This invention relates to friction braking systems and more particularly to aircraft friction disc brakes having reinforced peripheral slots for use in multiple disc brakes.
In brake assemblies which employ a plurality of brake discs alternately splined to the wheel and axle of an aircraft, it is important to provide specially constructed drive means to reinforce the peripheral slots in the discs to relieve the severe stressing that otherwise would rapidly deteriorate the periphery of the discs. When disc brakes were constructed of steel, the discs were able to withstand the shearing and compressive forces exerted thereon between the slots and the torque transmitting members because of their physical properties. With the replacement of the steel discs with carbon composition discs which have better braking and heat sink characteristics it was important to provide reinforcing inserts at the peripheral slots of the discs since the carbon composites have less strength than steel. The problem with the use of metallic inserts is that the inserts transmit the forces directly to the carbon discs, which are subject to cracking or crumbling if the forces are not properly dispersed.
In some structures the load forces are transmitted via radially disposed pins to the carbon discs.

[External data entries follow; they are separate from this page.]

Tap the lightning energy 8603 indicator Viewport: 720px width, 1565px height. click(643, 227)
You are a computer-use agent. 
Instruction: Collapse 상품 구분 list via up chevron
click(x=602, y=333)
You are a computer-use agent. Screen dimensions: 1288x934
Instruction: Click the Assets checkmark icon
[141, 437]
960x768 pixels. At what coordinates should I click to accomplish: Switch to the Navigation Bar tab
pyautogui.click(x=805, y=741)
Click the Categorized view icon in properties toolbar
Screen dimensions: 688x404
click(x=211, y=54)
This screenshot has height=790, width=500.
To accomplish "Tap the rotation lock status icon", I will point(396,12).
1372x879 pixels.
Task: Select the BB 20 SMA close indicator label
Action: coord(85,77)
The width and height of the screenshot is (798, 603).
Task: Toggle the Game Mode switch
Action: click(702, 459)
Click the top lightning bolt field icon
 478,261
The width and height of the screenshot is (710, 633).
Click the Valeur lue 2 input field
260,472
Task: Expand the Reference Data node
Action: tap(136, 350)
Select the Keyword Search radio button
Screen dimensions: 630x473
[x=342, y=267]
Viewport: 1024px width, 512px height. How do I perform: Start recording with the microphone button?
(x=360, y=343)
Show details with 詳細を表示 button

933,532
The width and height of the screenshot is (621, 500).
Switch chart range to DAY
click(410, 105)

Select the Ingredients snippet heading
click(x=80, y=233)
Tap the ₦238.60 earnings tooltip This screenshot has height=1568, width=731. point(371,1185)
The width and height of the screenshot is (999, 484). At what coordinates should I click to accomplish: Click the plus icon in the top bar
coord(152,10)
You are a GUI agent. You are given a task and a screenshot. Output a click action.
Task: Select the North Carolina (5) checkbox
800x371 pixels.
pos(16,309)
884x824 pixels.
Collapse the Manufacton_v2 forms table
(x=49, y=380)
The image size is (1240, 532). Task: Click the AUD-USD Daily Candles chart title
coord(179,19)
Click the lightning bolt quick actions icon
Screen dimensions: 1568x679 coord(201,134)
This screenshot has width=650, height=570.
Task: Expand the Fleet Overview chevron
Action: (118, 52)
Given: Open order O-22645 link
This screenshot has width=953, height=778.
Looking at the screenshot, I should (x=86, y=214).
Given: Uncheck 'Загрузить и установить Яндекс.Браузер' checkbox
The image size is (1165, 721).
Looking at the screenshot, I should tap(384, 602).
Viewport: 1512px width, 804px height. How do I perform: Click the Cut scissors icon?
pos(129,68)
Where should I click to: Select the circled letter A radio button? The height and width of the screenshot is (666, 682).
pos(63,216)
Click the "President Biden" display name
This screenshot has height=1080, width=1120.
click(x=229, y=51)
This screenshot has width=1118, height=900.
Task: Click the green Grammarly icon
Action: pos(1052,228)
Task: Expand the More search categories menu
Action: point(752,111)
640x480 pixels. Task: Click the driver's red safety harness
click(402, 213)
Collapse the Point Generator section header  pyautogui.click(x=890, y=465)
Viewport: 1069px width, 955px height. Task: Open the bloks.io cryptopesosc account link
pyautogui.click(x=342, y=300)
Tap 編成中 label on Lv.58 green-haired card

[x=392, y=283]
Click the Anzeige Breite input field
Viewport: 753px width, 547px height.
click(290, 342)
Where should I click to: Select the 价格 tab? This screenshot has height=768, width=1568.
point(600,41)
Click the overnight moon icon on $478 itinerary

These discs require precise machining for the placement of the radially located holes while simultaneously weakening the discs due to the removal of substantial material along the entire radial wall. In some structures the inserts for the peripheral reinforced slots transmit the forces to the insert rivets and then to the openings in the disc through which the rivets extend. These openings accept all of the discs loading and are therefore subject to undesirable very high stress concentrations. The present invention utilizes an insert at the peripheral slots that provides bearing surface in the drive notch or the peripheral slot of the carbon rotor or carbon stator, thus reducing the carbon area of loading resulting from the limited engagement of the mating wheel or torque plate driving lug with the slot and thereby extend the service life of the slot to equal that of the carbon composite's life as a heat sink. The insert has a pair of opposed faces which frictionally contact the opposite walls of the slots to distribute the load. Retaining clips or plates are used to retain the inserts in position within the slots and through its load distribution prevents fraying of the carbon composite heat sink material while also taking up stresses. The structure of the insert and clip provides for a large bearing area and minimizes the weight required to obtain the strength to handle the side loads due to misalignment. The construction permits the insert to float within the slot of the carbon disc. Such construction permits the partial absorption of the energy by the clip from the resulting movement of the insert. To further enhance this feature, the clip retainers are made of a spring type material. The present invention of the clip and insert simplify the machining, forgeability and lower weight. One feature of the present design which has proven highly desirable is the fact that the clip and insert combination removes the point or location of fatigue failure experienced in current designs while reducing the destructive natural frequencies of vibration by adding multiple contact interfaces which tend to reduce or disrupt the high frequency vibrations.